Gifts presented, including a torque: Beowulf will present it in due course to King Hygelac, who will die wearing it
The cup was carried to him, kind words
spoken in welcome and a wealth of wrought gold
graciously bestowed: two arm bangles,
a mail-shirt and rings, and the most resplendent
torque of gold I ever heard tell of
anywhere on earth or under heaven.
There was no hoard like it since Hama snatched
the Brosings' neck-chain and bore it away
with its gems and settings to his shining fort,
away from Eormenric's wiles and hatred,
and thereby ensured his eternal reward.
Hygelac the Geat, grandson of Swerting,
wore this neck-ring on his last raid;
at bay under his banner, he defended the booty,
treasure he had won. Fate swept him away
because of his proud need to provoke
a feud with the Frisians. He fell beneath his shield,
in the same gem-crusted, kingly gear
he had worn when he crossed the frothing wave-vat.
So the dead king fell into Frankish hands.

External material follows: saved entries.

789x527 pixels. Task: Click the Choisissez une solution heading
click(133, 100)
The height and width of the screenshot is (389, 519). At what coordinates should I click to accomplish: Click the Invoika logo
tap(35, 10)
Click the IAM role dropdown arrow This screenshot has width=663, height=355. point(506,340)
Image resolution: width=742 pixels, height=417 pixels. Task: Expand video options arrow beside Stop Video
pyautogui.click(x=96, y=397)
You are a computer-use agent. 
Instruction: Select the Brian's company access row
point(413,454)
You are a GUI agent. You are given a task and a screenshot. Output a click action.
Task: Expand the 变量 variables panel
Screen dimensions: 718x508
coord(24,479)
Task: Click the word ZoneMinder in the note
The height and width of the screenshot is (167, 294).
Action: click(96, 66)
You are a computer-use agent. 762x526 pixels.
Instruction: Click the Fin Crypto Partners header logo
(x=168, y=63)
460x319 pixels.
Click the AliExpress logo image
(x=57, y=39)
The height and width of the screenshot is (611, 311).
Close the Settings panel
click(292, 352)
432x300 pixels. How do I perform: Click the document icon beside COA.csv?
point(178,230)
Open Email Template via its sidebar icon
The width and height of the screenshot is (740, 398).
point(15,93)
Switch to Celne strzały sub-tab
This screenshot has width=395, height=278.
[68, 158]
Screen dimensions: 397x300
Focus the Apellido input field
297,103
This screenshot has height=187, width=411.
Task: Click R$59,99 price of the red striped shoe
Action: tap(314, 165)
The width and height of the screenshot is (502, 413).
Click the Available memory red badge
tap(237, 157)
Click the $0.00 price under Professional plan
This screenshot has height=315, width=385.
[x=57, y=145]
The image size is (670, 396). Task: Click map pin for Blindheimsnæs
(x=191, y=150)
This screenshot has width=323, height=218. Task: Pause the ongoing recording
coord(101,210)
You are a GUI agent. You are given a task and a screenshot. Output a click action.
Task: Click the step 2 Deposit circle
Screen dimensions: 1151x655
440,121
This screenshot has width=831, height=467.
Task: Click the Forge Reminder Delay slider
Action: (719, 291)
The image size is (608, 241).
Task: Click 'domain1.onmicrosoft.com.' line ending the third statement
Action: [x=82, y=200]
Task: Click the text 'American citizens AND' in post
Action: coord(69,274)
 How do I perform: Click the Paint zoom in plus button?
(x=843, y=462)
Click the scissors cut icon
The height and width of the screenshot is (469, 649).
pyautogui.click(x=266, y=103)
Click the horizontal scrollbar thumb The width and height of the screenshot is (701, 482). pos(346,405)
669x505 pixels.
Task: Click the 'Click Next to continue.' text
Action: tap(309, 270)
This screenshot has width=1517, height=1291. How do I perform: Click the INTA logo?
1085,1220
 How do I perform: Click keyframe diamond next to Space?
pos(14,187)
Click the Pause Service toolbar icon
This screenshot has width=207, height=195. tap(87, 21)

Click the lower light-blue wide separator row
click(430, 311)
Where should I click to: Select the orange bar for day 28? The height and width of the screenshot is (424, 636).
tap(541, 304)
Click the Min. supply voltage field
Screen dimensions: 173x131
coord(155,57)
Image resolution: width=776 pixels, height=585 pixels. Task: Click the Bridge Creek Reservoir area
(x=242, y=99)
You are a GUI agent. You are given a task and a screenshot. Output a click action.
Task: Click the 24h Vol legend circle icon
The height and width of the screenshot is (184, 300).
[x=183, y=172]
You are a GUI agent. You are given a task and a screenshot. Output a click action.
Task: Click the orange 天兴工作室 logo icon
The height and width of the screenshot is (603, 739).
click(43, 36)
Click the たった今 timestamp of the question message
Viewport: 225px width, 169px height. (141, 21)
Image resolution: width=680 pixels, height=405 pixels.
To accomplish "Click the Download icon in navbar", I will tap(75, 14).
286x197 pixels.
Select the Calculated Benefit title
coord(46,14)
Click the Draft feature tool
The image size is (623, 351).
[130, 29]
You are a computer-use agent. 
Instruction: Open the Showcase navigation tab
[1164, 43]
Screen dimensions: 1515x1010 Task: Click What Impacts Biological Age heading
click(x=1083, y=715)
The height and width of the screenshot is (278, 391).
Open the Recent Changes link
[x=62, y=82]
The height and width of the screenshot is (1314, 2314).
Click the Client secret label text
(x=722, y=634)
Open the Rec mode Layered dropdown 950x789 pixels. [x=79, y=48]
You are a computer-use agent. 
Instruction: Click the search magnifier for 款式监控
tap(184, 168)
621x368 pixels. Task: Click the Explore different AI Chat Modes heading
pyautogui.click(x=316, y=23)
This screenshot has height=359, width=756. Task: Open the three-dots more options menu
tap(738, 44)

They took his breast-mail, also his neck-torque,
and punier warriors plundered the slain
when the carnage ended; Geat corpses
covered the field.
Applause filled the hall.
Then Wealhtheow pronounced in the presence of the company:
“Take delight in this torque, dear Beowulf,
wear it for luck and wear also this mail
from our people's armoury: may you prosper in them!
Be acclaimed for strength, for kindly guidance
to these two boys, and your bounty will be sure.
You have won renown: you are known to all men
far and near, now and forever.
Your sway is wide as the wind's home,
as the sea around cliffs. And so, my prince,
I wish you a lifetime's luck and blessings
to enjoy this treasure. Treat my sons
with tender care, be strong and kind.
Here each comrade is true to the other,
loyal to lord, loving in spirit.
The thanes have one purpose, the people are ready:
having drunk and pledged, the ranks do as I bid.”
Bedtime in Heorot
She moved then to her place. Men were drinking wine
at that rare feast; how could they know fate,
the grim shape of things to come,
the threat looming over many thanes
as night approached and King Hrothgar prepared
to retire to his quarters? Retainers in great numbers
were posted on guard as so often in the past.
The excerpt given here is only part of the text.